Complementing Giant Eagle’s organic options is Trader Joe’s, a boon for those looking to prepare healthy meals on a budget. Produce is fresh and organic, and packaged foods eschew preservatives. The Fresh Market, known for good meat, fish and baked goods, will open at the corner of Washington and Connor Roads this year. Washington Road restaurants, including Kous Kous Cafe and My Big Fat Greek Gyro, offer some wholesome ethnic food choices, while stalwarts such as Il Pizzaiolo and Little Tokyo have long been known for quality fresh preparations. Novel ingredients line the shelves at Eden’s Market, a health food store, and wellness expert Tashman suggests that home-cooked meals eaten as a family are a stepping stone to good health.

“Time is always a barrier to exercising and preparing food, but I worry that we’re raising a generation of kids who don’t know how to cook. We’re quick to reheat food or go out, and don’t sit down for family dinners. Parents need to model good behavior as much as kids need to grow up with parents who are active.”

In addition to nutritious meals, the school district's wellness policy emphasizes lifelong physical activity, a goal that is achievable in Mt. Lebanon, where formal and informal athletic activities abound for people of all ages. [2]
In addition to nutritious meals, the school district’s wellness policy emphasizes lifelong physical activity, a goal that is achievable in Mt. Lebanon, where formal and informal athletic activities abound for people of all ages.

Mt.

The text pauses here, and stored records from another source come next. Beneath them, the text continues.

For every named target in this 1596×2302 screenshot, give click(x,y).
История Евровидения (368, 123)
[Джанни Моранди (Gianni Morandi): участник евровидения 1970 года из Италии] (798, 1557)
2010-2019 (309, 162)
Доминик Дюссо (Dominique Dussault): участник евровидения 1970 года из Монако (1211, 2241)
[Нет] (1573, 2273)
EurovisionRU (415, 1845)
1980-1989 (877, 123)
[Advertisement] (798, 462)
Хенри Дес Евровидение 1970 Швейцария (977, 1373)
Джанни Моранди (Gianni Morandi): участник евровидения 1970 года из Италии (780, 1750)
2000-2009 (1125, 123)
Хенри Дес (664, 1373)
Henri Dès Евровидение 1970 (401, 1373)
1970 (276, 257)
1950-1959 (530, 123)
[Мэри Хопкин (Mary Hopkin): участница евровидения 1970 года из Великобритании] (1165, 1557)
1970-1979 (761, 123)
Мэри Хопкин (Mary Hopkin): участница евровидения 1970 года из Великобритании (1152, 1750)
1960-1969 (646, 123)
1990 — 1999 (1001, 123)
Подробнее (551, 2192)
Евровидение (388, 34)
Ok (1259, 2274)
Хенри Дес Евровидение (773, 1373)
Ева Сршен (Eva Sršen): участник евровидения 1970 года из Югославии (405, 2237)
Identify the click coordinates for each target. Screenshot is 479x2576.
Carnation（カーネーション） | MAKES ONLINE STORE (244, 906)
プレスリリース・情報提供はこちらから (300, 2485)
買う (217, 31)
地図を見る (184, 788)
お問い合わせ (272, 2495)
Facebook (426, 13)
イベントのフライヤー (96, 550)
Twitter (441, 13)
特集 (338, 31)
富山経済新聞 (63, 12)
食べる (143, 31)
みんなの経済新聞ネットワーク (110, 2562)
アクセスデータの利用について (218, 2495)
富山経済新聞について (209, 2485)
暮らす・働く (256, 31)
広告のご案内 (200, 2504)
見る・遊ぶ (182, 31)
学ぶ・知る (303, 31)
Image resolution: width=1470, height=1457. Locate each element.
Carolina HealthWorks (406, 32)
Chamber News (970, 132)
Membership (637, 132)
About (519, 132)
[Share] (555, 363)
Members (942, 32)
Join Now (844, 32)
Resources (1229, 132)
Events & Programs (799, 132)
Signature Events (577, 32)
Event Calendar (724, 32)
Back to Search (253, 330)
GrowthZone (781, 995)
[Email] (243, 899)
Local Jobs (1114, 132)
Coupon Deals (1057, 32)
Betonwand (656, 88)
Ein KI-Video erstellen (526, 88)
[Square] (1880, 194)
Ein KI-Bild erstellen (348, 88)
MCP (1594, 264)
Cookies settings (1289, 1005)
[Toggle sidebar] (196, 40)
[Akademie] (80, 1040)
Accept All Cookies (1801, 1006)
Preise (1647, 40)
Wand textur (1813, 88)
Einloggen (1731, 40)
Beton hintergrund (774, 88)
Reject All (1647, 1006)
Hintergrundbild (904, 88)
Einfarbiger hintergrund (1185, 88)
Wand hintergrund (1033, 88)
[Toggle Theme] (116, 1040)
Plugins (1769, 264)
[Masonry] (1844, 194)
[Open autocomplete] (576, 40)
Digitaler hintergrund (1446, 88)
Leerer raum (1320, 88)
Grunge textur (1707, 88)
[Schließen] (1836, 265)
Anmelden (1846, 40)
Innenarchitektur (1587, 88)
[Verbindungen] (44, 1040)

Lebanon’s School Wellness Policy was developed by a committee that included the school nurse and food service director along with administrators, teachers and parents. It emphasizes lifelong physical activity and nutritious food choices that promote health and reduce obesity. Unfortunately, not everyone has welcomed leadership when it comes to what their kids eat. Case in point are the snack guidelines enforced for seasonal parties at the elementary schools. “We worked with the school district’s food guidelines to make it fun—that’s why we came up with an ice cream party,” says Julie Maselko, past president of the Foster PTA. Parents can meet the school’s dairy requirement with (nut-free) ice cream and add fresh fruit to balance the treat. Yet, there still is grousing. “Some parents still say, ‘You can’t tell me what to do,’” says Maselko. “There’s also a lot of confusion around the nut-free table in the lunchroom. I think it works perfectly and, yet, no one has to sit there. It is truly a choice.”

The choices are plentiful here when it comes to keeping our kids healthy, one more reason why Mt. Lebanon continues to attract families from across the region.